The show also accurately portrays the tension between treating symptoms and identifying root causes. Real physicians face this dilemma constantly, deciding whether to address what’s hurting the patient right now or hold off to avoid masking the underlying condition. House’s insistence on finding the “real” diagnosis before treating reflects a real philosophical divide in medicine, though most doctors lean more toward patient comfort than House does.
The emotional reality of rare disease is another area where the show rings true. Patients with conditions that don’t fit neatly into common categories often do bounce between specialists, face skepticism, and endure rounds of incorrect treatment before someone identifies what’s actually wrong. That experience, the frustration and fear of being undiagnosed, is one of the most honest things the show depicts.

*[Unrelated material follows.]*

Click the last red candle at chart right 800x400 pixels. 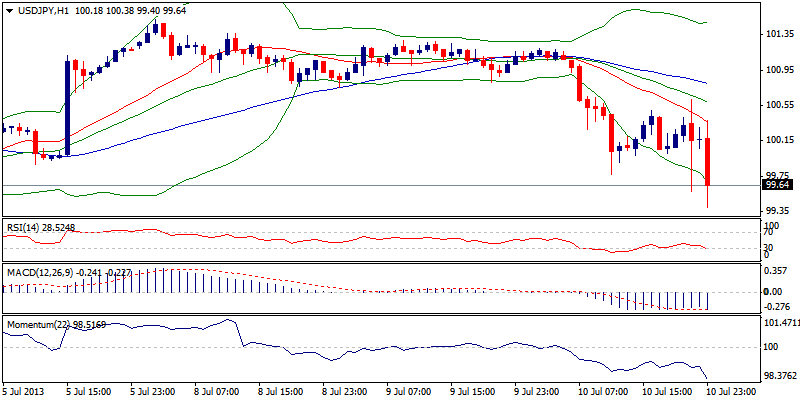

How It Compares to Other Medical Dramas
By the standards of television, House MD is more medically literate than most of its peers. The terminology is generally correct, the diseases exist, and the show clearly had medical consultants shaping the scripts. It outperforms shows that treat hospitals primarily as backdrops for romance or workplace drama. But it still prioritizes story over accuracy in every case where the two conflict, which is often. The 11% mortality rate found in The American Journal of Medicine’s analysis is a good summary of the show’s optimism: real patients with the kinds of conditions depicted on House would not fare nearly as well, and many would never receive a definitive diagnosis at all.
The best way to think about House MD’s accuracy is in layers. The medical vocabulary is solid. The diseases are real. The diagnostic philosophy is grounded in truth. But the procedures, the timelines, the ethics, and the hospital dynamics are fiction, shaped entirely by what makes good television rather than what happens in a real hospital.